Skręciła w pierwszy lepszy mniejszy korytarz i pobiegła przed siebie. Zatrzymała się przy ścianie z wielkim oknem, zza którego na korytarz wpadał delikatny blask księżyca. 

Ślepy zaułek. 

Kroki zbliżały się w jej stronę coraz szybciej 

-Cholera! 

Zaklęła Scott bezgłośnie. Nie miała gdzie się schować. Jej sytuacja była beznadziejna. 

Zobaczyła światło, z większego korytarza, które na pewno pochodziło z różdżki profesora, który zbliżał się coraz bardziej. 

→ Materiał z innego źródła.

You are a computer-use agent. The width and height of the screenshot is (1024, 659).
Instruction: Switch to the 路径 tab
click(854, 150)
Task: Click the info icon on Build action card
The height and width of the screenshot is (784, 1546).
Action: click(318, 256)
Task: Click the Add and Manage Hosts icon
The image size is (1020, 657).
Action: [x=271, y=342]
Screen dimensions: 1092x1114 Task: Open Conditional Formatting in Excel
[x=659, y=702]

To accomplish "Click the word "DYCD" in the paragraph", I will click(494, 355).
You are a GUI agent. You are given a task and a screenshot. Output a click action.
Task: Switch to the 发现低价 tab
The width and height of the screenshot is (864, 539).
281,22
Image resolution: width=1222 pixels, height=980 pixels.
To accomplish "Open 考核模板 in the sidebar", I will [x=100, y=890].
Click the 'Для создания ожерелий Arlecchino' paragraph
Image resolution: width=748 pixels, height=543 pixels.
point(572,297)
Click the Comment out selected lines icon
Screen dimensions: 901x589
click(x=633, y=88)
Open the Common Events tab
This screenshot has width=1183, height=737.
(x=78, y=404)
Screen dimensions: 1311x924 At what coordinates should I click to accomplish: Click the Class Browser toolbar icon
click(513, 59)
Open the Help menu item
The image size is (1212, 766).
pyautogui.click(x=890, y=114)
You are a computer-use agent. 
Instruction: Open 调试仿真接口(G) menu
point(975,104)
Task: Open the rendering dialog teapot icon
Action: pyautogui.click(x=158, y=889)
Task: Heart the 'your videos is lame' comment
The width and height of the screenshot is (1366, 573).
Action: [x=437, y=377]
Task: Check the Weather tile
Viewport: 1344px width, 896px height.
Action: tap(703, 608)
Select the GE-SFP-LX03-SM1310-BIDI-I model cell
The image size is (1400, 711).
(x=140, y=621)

Ashley przywarła do bocznej ściany gotowa na porażkę, kiedy poczuła, że ściana, o którą była oparta znika, a ta zaczyna upadać na plecy do tyłu. Ktoś złapał ją i pociągnął do tyłu. Zakrył jej ręką usta, żeby nie mogła wydać z siebie żadnego dźwięku, a drzwi, których wcześniej nie zauważyła na ścianie na korytarzu zamknęły się przed nią ,odcinając ją od korytarza i Slughorna, który pewnie z wielką ochotą dałby jej szlaban. 

Po chwili dało się słyszeć jego stłumiony przez ściany głos. 

-Ktoś tam jest? 

Po czym westchnienie rezygnacji i szybkie, oddalające się kroki. Gdy te całkiem ucichły, zastała uwolniona z uścisku i odwróciła się i ujrzała przed sobą Riddla. 

-Riddle?! Co ty tu robisz? 

-Mógłbym się ciebie zapytać o to samo- Uśmiechnął się w swój typowy, irytujący, Riddlowy sposób.- Ratuję ci skórę. 

-Po co? 

-Przecież mówiłem, że będę miły. 

-Ehh... Co to za miejsce? I skąd wiedziałeś gdzie jestem? 

-To jest zwykła, pusta komnata. Kiedyś odkryłem to miejsce. 

Ashley chciała się już zapytać jakim cudem, ale przypomniała sobie, że w tym roku Tom miał znaleźć komnatę tajemnic, więc pewnie znalazł to pomieszczenie szukając jej. Powoli kiwnęła głową. 

Tom machnięciem różdżki zapalił światło, które oświetliło niewielkie, puste pomieszczenie. Przeniósł wzrok na dziewczynę i uśmiechnął się kącikiem ust. 

-Nie wierzę, że jeszcze nie zmieniłaś tej piżamy na coś normalnego. 

Scott przewróciła oczami. 

-Wbrew pozorom jest bardzo wygodna. 

Riddle przejechał po niej wzrokiem. Po chwili uniósł brew w lekkim zdziwieniu i zatrzymał wzrok na jej plecach, na których znajdowała się masa podłużnych blizn na całej ich szerokości. 

-Scott 

-Tak? 

-Co to za blizny? 

Podniosła bardzo szybko lekko spanikowany wzrok. 

-Jakie blizny? 

-Te na plecach. 

Spojrzała w dół i zobaczyła, że faktycznie koszulka nie zakrywała jej pleców, więc jej blizny były całkowicie widoczne. Przeklęła się w myślach. Kompletnie o tym zapomniała. 

-Nie twój interes! -Oparła się plecami o ścianę a jej wzrok mógłby zabijać. - Slughorn już poszedł. Wracam do dormitorium. 

Zanim zdążył się odezwać, ta już wybiegła z pomieszczenia i pomknęła korytarzem w stronę lochów. Wpadła do swojego dormitorium i nie zważając na to, jak dużo hałasu robi, wpadła do łóżka. 

Później przez całą noc przewracała się po łóżku przypominając sobie pochodzenie blizn.